According to Hess, inhaling cigarette smoke inhibits blood vessels and restricts the flow of blood to the hands and feet. Legs and hands may begin to warm up as circulation improves immediately after quitting.

twelve hours

Twelve hours after your last cigarette, your carbon monoxide levels – an odorless, colorless toxic gas found in cigarettes – fall back to a normal range.

Carbon monoxide inhibits oxygen in the bloodstream which is able to reach the heart, lungs, brain and other vital organs. Additionally, increased levels of carbon monoxide from cigarettes can cause headaches, dizziness, and nausea.

This is also when the symptoms of nicotine withdrawal begin to set in it. These include:

  • Feeling of irritability
  • Lack of attention
  • Headache
  • hunger
  • Despair

Twenty four hours

The day after you quit smoking, your risk of heart attack decreases. It is caused by a combination of blood circulation, pulse and blood pressure, all of which help to perform heart function better.

However, around this time, coughing may increase as the body works to expel excess mucus from the lungs.

48 hours

Two days after you leave, your sense of taste and smell begins to improve as there is nerve endings in the nose and mouth.

During this time the symptoms of craving and withdrawal are intensified while the nicotine level in the body decreases.

72 hours

After 72 hours, lung function begins to improve as inflammation decreases. The bronchial tubes, the structures that deliver air into and out of the lungs, also begin to relax.

Cilia will also begin to regroup. These hair-like structures in the lungs help clear airways by removing mucus and bacteria. While cigarette smoke damages and hinders their ability to function, they are ready to leave once they leave.

one week

Nicotine craving usually begins to subside after a week without cigarettes and continues into the following weeks. Due to decrease in production of mucus, cough will decrease and cilia will be cured.

A month

After a month, lung functioning increases by 30%, and you may feel that it is easier to exercise or walk for longer distances, says Hess. You almost no longer experience nicotine cravings or cough fits.

Six months

Lung capacity continues to improve. You can see that you are not short of breath and have more energy, says Hayes.

One year

One year later, the risk of coronary heart disease is now 50% lower than that of a smoker. Former smokers may notice that they are less ill and can fight colds more quickly, helping protect the silo from re-sweeping infections.

10 years

The risk of lung disease is cut in half 10 years after quitting smoking.
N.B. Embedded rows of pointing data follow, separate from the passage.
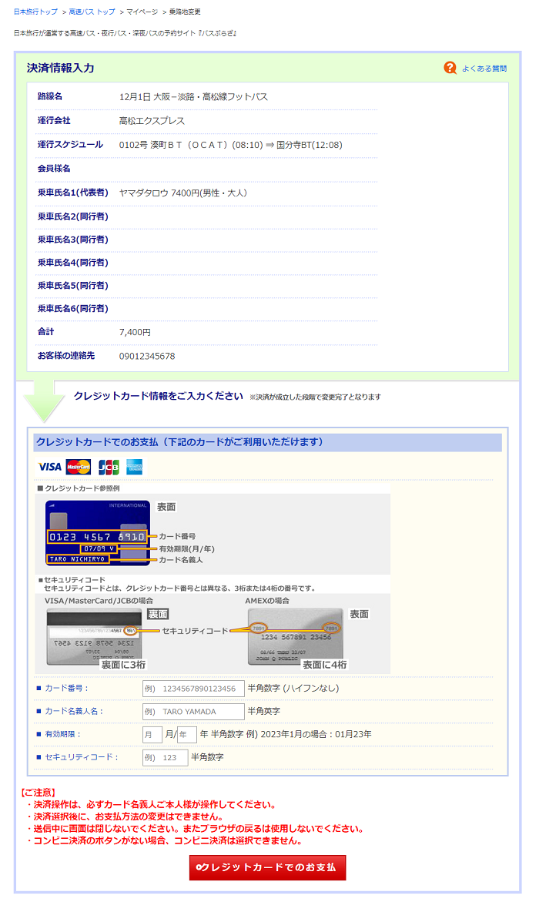The image size is (539, 902).
Task: Click the expiry year (年) field
Action: tap(187, 734)
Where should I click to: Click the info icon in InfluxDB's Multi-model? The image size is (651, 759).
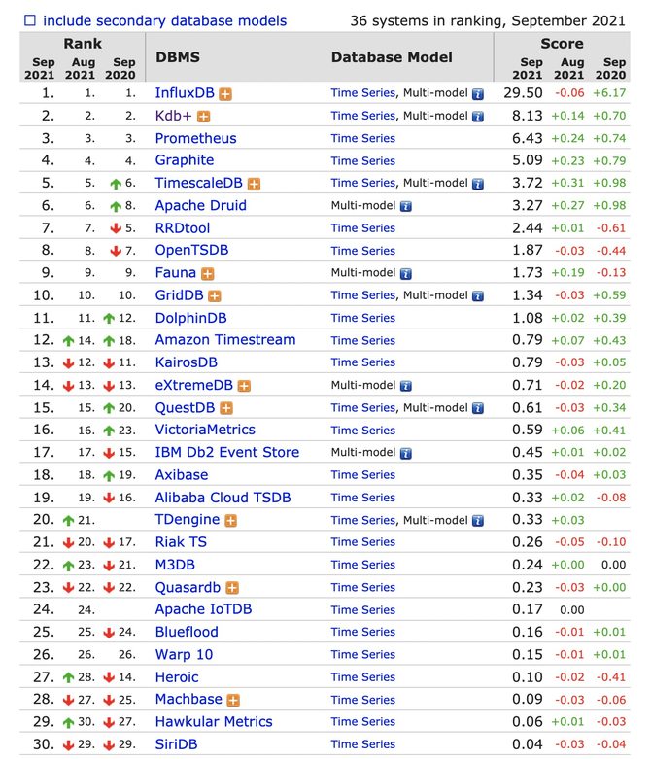pyautogui.click(x=477, y=94)
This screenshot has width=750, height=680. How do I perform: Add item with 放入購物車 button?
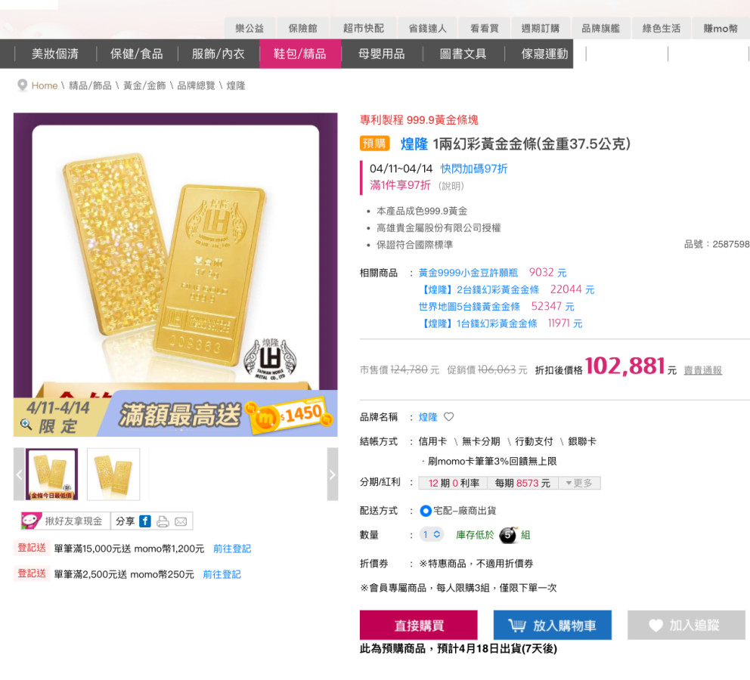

Tobacco smoke thickens blood and narrows the arteries, both placing smokers at an increased risk for blood clots and strokes. After a decade of nicotine release, these effects reverse as your arteries widen and heal, and your risk of stroke also decreases significantly.

15 years

After 15 years without a cigarette, your risk of heart disease or heart attack is the same as someone who never smoked.

Bottom-line

Although smoking can cause serious and life-threatening damage to your body, it does not take long for you to recover after quitting smoking. In addition to the obvious physical benefits – such as improving lung function and decreasing the risk of fatal heart attacks, lung diseases, or cancer – people who quit smoking are likely to experience improvements in their mental health.

“There are a lot of benefits that occur even within the first hour of leaving,” Dr. Says Hess. “Stress will improve, mental health can improve … There are many other things that are going to add to the physical healing process.”